Requirements —
• a. Decide whether each statement agrees with the SQL joins thread. Answer yes or no for each, and quote the deciding words from the thread.
(i) A commenter says the two ways of writing the join make no performance difference in the engine.
(ii) The ANSI-92 join style is said to have been introduced to make queries run faster.
(iii) A commenter calls views permanent global objects.
• b. Please list every table name used in the SQL queries written out in the SQL joins thread.
• c. According to the SQL joins thread, which standard introduced the join style that puts the joined entities and the join condition next to each other?

Text segment —
Only if one never learned what views are for, and the various flavours they come in.

> By far the most common case for joins is following foreign keys. SQL has no special syntax for this:

    select foo.id, quux."value" 
    from foo
    inner join bar on foo.bar_id = bar.id
    inner join quux on bar.quux_id = quux.id

Really, how much time was spent learning SQL before complaining?

bokwoon4y ago

Given that the author also wrote https://scattered-thoughts.net/writing/select-wat-from-sql/, I don't think he knows nothing about inner joins. I think he was just using that equivalent form to compare it with the terser `foo.bar.quux`. It is pretty strange to compare it with `fk_join(foo, 'bar_id', bar, 'quux_id', quux)` though, because SQL already has the equivalent `foo JOIN bar USING bar_id JOIN quux USING quux_id`.

pjmlp4y ago

Yeah, it reads like going down the path to write some SQL like parser without actually having used SQL in anger.

mickael-kerjean4y ago

After years of doing that same technique, in my new job, people would write:

   SELECT foo.id, quux.value
   FROM foo, quux, bar
   WHERE foo.bar_id = bar.id AND bar.quux_id = quux.id

I couldn't find anyone telling me the difference between those 2 ways to write a query, do someone know more about this?

kthejoker24y ago

There's no performance difference in the engine.

The way you have written it (ANSI-89)used to be the only way joins could be written.

The second one (ANSI-92) was introduced to allow for composability since the entities being joined and the join condition are next to each other in the code and multiple joins can be generated one after the other.

IMO it also enhances developmemt quality of life since you can understand a new-to-you query faster (especially complex ones), you can just comment out a join in one line when testing replacement, cut and paste between queries easier, etc.

An SO question on the topic

https://stackoverflow.com/questions/334201/why-isnt-sql-ansi...

trapatsas4y ago

There are two types of people in the world. The ones that are pro-SQL and the ones that don’t understand how SQL works

Kuinox4y ago

I invite you to read the article.

ltbarcly34y ago

Lots of the examples here are yhe author writing very poor, non idiomatic SQL and then criticizing it.

I could write a point by point rebuttal but I'll just pick one point, compressibility: VIEWs.

kinjba114y ago

I've been around quite a bit of SQL, and views are great. But they're not exactly as easy as assigning to a variable. If I followed your logic per compressibility I'd have to be creating views - permanent global objects - for almost every query I write. Do you create views every time you need to write some ad-hoc SQL?

wruza4y ago

And much worse problem is naming them correctly. And maintaining in such global-only space.

But just give up, you hit the wall. Many people tried for decades to make this argument, but every time it was raised you’d see this thread full of people who see no problems. There is a lot of powerful, unrepeatable-in-your-lifetime software behind stupidest frontends that you can’t bypass, because most people write only straightforward code with no need for any abstractions beyond what was given to them.

chris_wot4y ago

Yeah, some of these subqueries could be fairly easily rewritten.

bullen4y ago

I thought they where talking about the data not being able to compress, the actual queries don't need to be compressed.

But you need to separate the data and the index so you can compress the data while still searching the index, and none of the SQL databases do that because they don't have one file per value (for obvious disk-size reasons).

We need to approach the database as files, even add features to our filesystems to accomodate that.

Given information —
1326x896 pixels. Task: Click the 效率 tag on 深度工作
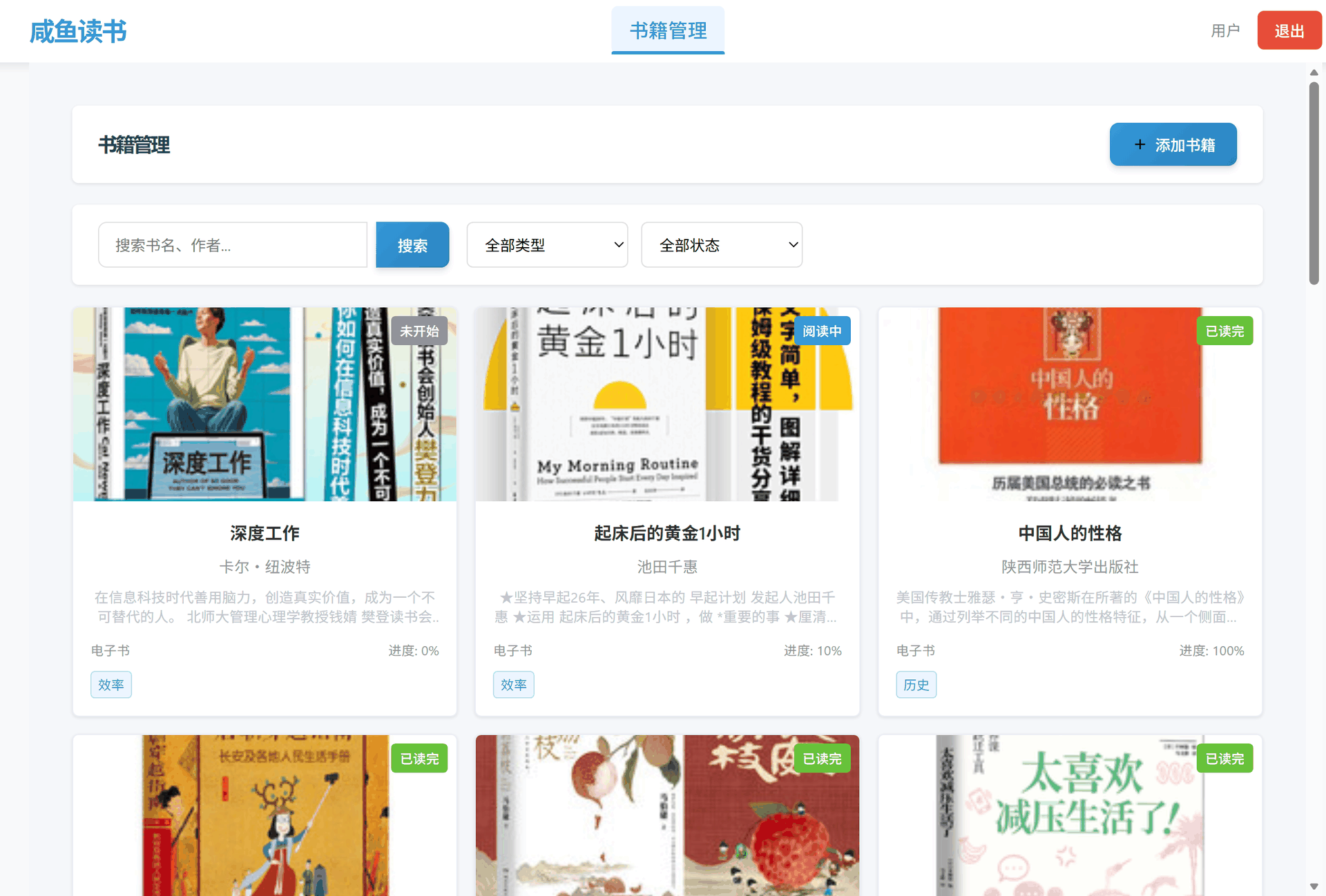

The responses —
• a.
(i) Yes: "There's no performance difference in the engine."
(ii) No: "was introduced to allow for composability"
(iii) Yes: "creating views - permanent global objects -"

• b. foo, bar, quux

• c. ANSI-92